[None][perf] set ncclConfig graphUsageMode=1 on communicator init by nv-lschneider · Pull Request #13511 · NVIDIA/TensorRT-LLM

nv-lschneider · 2026-04-27T15:24:29Z

Summary by CodeRabbit

Refactor
- Improved NCCL communicator initialization with enhanced configuration parameters.

Description

This sets the NCCL graph mixing support to a single graph.
https://docs.nvidia.com/deeplearning/nccl/user-guide/docs/api/types.html#c.ncclConfig_t.graphUsageMode
This eliminates an overhead before NCCL calls within captured graphs.

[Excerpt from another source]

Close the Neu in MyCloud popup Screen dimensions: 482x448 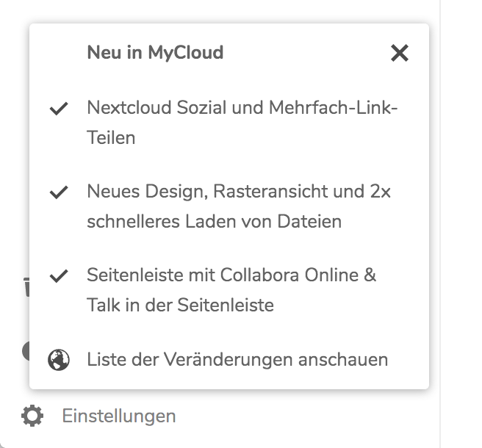click(x=399, y=53)
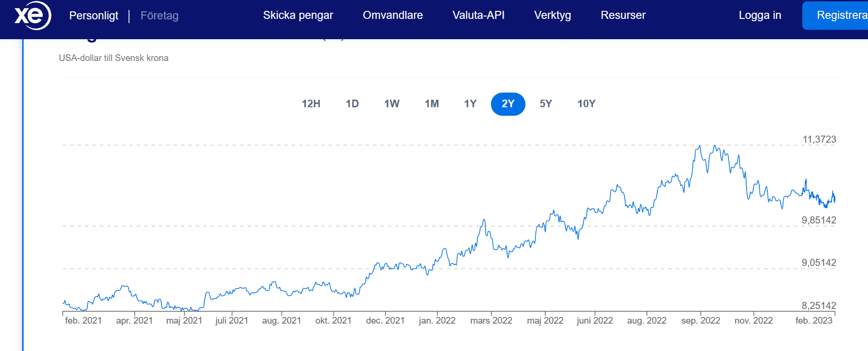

The risk is that this shifts the responsibility to not overlap NCCL operations within graphs, with either NCCL operations in other graphs or uncaptured calls.
From what I can see it is safe to do so today, but there is a risk to shift to this behavior.
Careful testing will be necessary.

Test Coverage

All kinds of parallel usage modes should be tested.
Starting with CI.

PR Checklist

Please check this after reviewing the above items as appropriate for this PR.

GitHub Bot Help

To see a list of available CI bot commands, please comment /bot help.

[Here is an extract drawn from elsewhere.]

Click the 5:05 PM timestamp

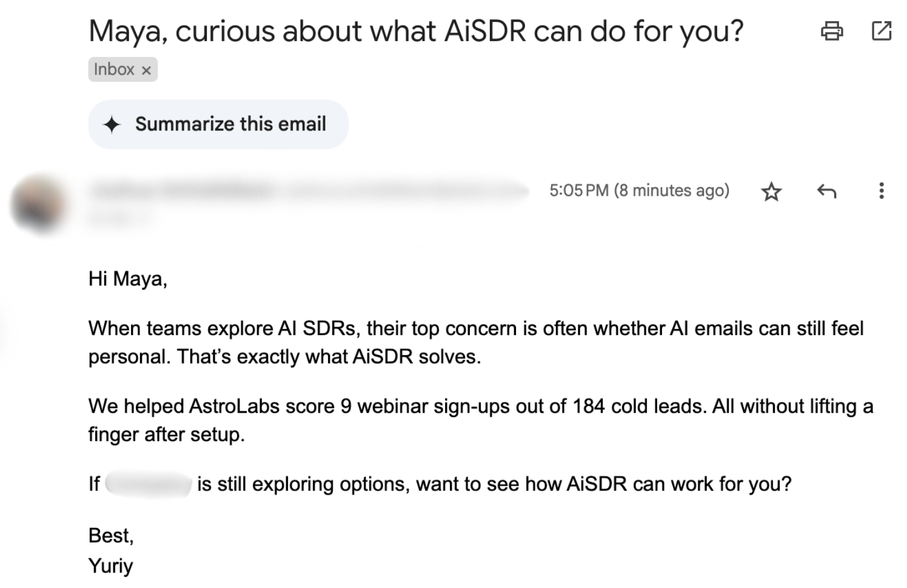click(638, 191)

nv-lschneider · 2026-04-27T15:25:34Z

/bot run --add-multi-gpu --disable-fail-fast

coderabbitai · 2026-04-27T15:28:26Z

📝 Walkthrough

Walkthrough

NCCL communicator initialization in the common utilities is updated to use the ncclCommInitRankConfig API instead of ncclCommInitRank. A configuration object with graph usage mode enabled is created and passed to the initialization call, modifying the communicator setup parameters without changing surrounding logic.

Changes

Cohort / File(s)	Summary
NCCL Communicator Configuration `cpp/tensorrt_llm/common/opUtils.cpp`	Updated `getComm` to initialize NCCL communicators using `ncclCommInitRankConfig` with explicit configuration enabling `graphUsageMode = 1`, replacing the previous `ncclCommInitRank` call.

Estimated code review effort

🎯 2 (Simple) | ⏱️ ~8 minutes

🚥 Pre-merge checks | ✅ 4 | ❌ 1

❌ Failed checks (1 warning)

Check name	Status	Explanation	Resolution
Description check	⚠️ Warning	The PR description explains the change and its intent clearly, but is missing the required ticket/issue format in the title and incomplete sections.	Add proper ticket format to title (e.g., [TRTLLM-XXXX], [`#XXXX`], or [https://nvbugs/XXXXXXX]). Complete missing sections: PR title with type indicator, and verify test coverage details are sufficient.

✅ Passed checks (4 passed)

Check name	Status	Explanation
Title check	✅ Passed	The title clearly and specifically describes the main change: setting ncclConfig graphUsageMode=1 during communicator initialization for performance improvement.
Docstring Coverage	✅ Passed	Docstring coverage is 100.00% which is sufficient. The required threshold is 80.00%.
Linked Issues check	✅ Passed	Check skipped because no linked issues were found for this pull request.
Out of Scope Changes check	✅ Passed	Check skipped because no linked issues were found for this pull request.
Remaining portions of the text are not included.